Marine Habitat Map Results
The final marine habitat map of Redang Marine Park is shown in Figure 2 with a spatial resolution of one meter. The distribution of marine habitats, in particular the spatial distribution of corals and seagrasses in the region, is shown on the map (Figure 3). For such a marine park authority, estimating the size of the coral area is crucial as it will be used as a reference for future planning of conservation efforts or to study habitat changes. Seagrass beds are another important marine habitat in this region, as they provide food and shelter for sea creatures such as fish, dugongs, and sea turtles. The seagrass distribution is spatially explained by the marine habitat map, and this knowledge is crucial in determining how human activities may affect ecosystem deterioration. The map also shows the different types of sediment present in the area, including the distribution of fine and coarse sands. Instead of detailed information on individual species (e.g. different types of corals), the map provides a broad class of marine habitats, and is therefore useful for providing a comprehensive overview of the overall habitat in the area. . The Department of Fisheries can use this information to create a conservation strategy, and it is also one of the main inputs for marine spatial planning of the biodiversity region in Malaysian coastal waters.
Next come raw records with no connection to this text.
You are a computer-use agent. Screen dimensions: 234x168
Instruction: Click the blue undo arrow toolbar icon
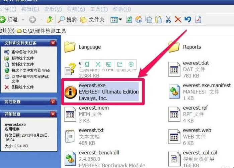click(188, 19)
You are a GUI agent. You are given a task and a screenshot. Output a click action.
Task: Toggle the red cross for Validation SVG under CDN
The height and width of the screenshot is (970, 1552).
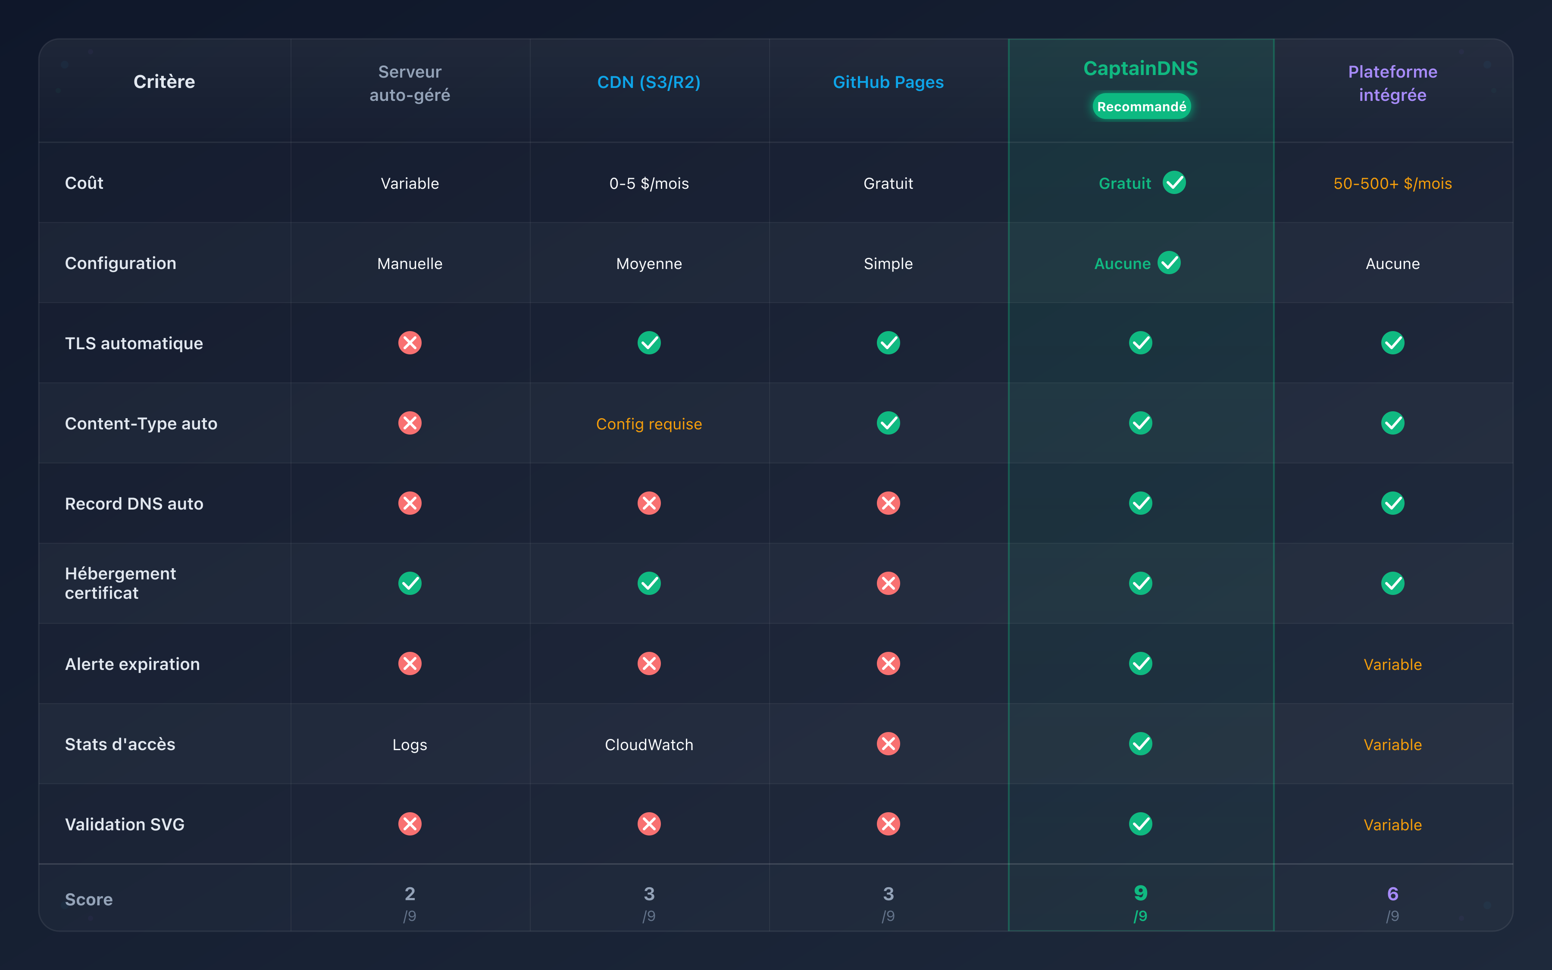coord(649,824)

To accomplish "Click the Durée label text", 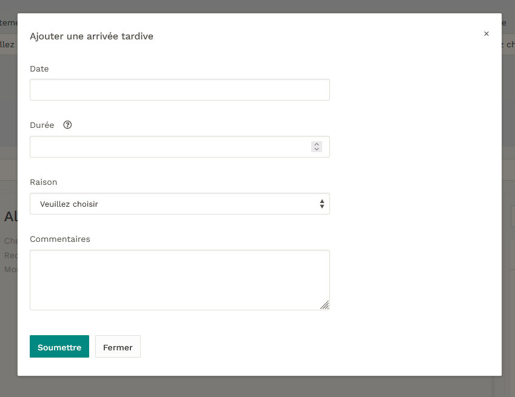I will click(42, 125).
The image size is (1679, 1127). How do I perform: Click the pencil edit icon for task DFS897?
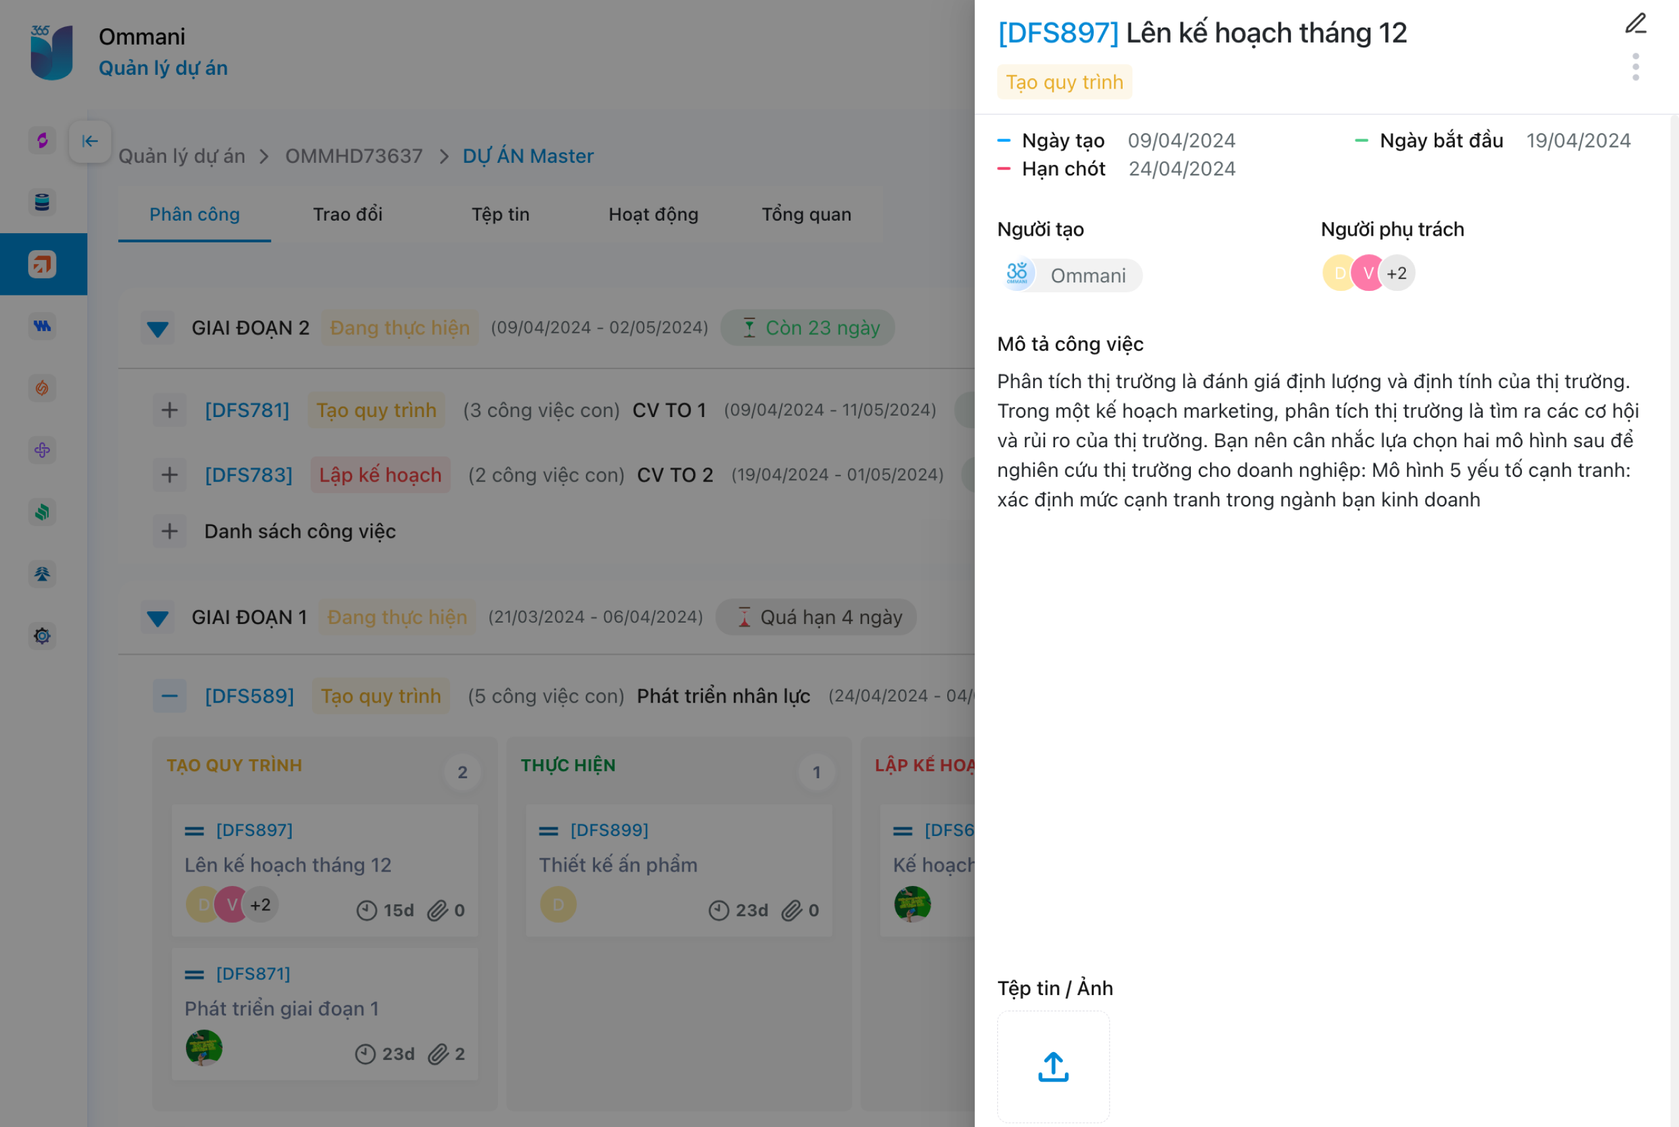point(1635,24)
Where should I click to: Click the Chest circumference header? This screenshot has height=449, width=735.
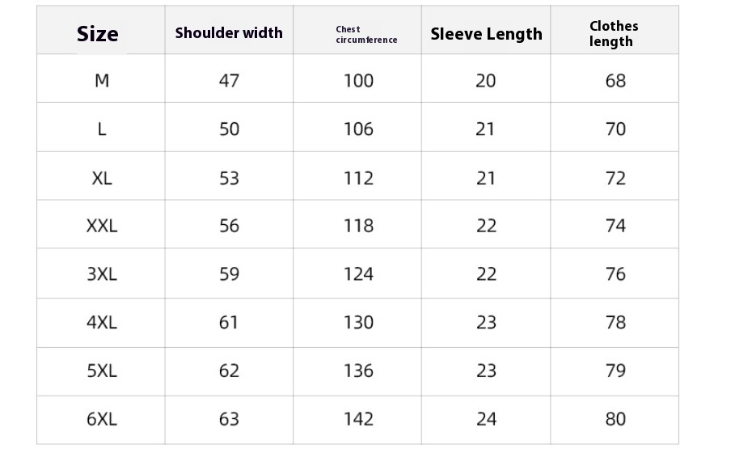366,35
Hydroacoustic data from hydrographic surveys are not only useful for standard mapping purposes, but can be analyzed and extended for other purposes, in line with the “collect once, use many times” philosophy. For marine habitat mapping, hydroacoustic data alone might not be sufficient, and integration with sampling data and machine learning techniques has proven useful. The method demonstrated in this study overcomes the difficulties associated with acquiring too much sample data over large areas. In order to ensure the reliability of the marine habitat maps created, the accuracy and requirements of the hydrographic survey should be as high as possible, to ensure that all marine habitat maps produced are free of artifacts and errors. . With today’s technological advancements, such as the use of unmanned survey vehicles and autonomous systems, marine habitat mapping projects can be done more cheaply and in less time and provide more detailed information. We anticipate that in the future, maps of marine habitats will be just as crucial to hydrographic authorities as navigational charts and bathymetric data.